I was just going though the AskReddit thread about common ‘Redditisms’ (common Reddit-specific behaviors) and I noticed one top comment complaining about how the relationship advice given on this website is often to break up or tell someone they’ve been gaslit or they’ve been sexually assaulted or abused, and this is bad advice that shouldn’t be given. (Paraphrasing what that user said, not me.)
I feel like I’ve noticed this a lot on Reddit – when people complain about the relationship advice given on here and how users are too eager to describe something as abuse or recommend that the person who posted break up or leave the relationship or whatever. But – this is actually often great advice. There are tons of posts on here that describe abusive, dangerous situations with gaslighting, emotional abuse, manipulation, sexual assault, and other horrible things involved. The first response literally should be “You need to get out.” And maybe a hotter take – even if a relationship isn’t flat-out horrible, there’s no reason to stay in a relationship that is still bad. Like where you’re basically parenting your partner, or you do all the household labor, or you give plenty but receive no sexual pleasure, etc. It’s totally acceptable to tell people and especially women in relationships to leave their partners. In fact it should be encouraged. And it should be totally acceptable to identify creepy age gaps in these relationships as a contributing factor, which a lot of Redditors also – predictably – get angry about.

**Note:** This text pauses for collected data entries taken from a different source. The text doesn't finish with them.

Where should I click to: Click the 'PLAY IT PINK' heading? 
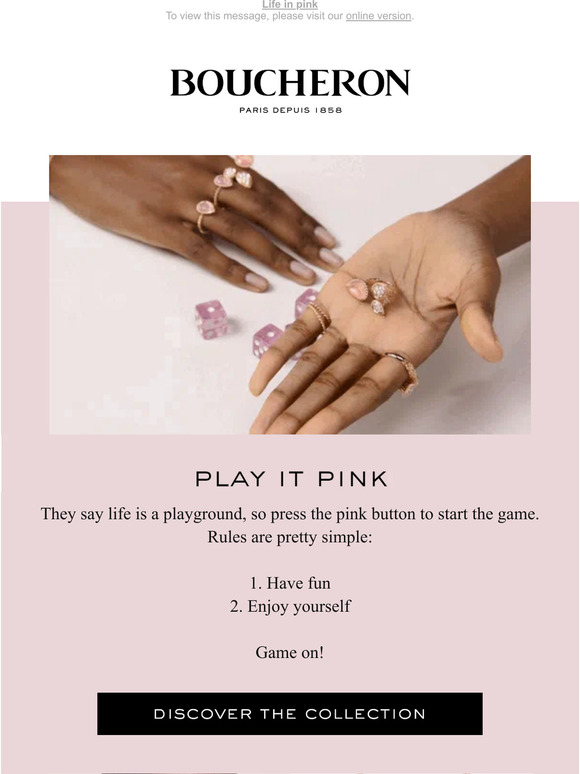tap(291, 479)
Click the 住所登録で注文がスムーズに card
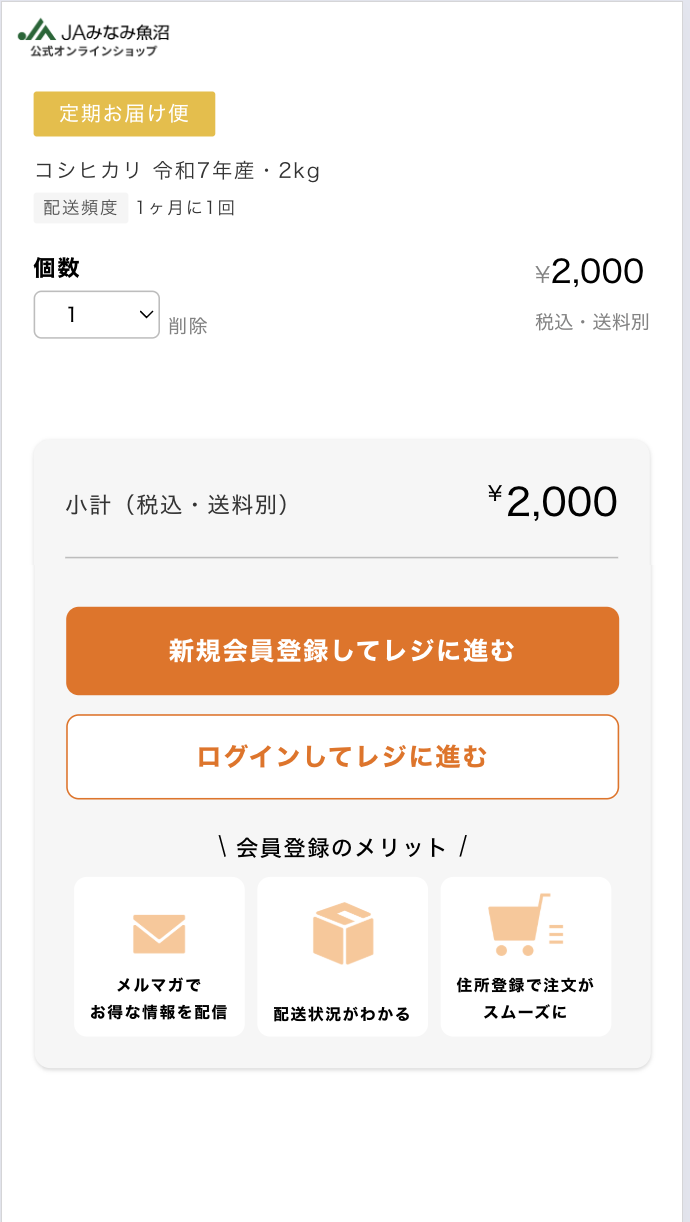690x1222 pixels. 524,956
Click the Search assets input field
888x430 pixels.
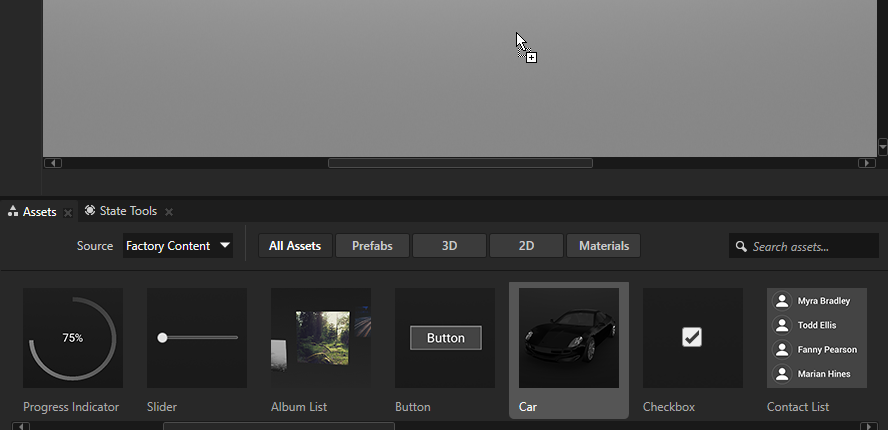pos(800,246)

Idk, personally I find it really suspicious that there’s a large contingent of Redditors who seem hell-bent that women stay in shitty and often abusive relationships and then get angry at the other users who give advice telling women to leave these kinds of relationships. Yes, reserving judgment on a situation is often a smart idea, and no, we don’t know other people’s lives, but we usually have the details we need and the experience to identify red flags and patterns that others don’t. You’re not being measured or smart or wise or enlightened by telling people to stay in bad relationships. You’re either really naive, or you have a despicable agenda.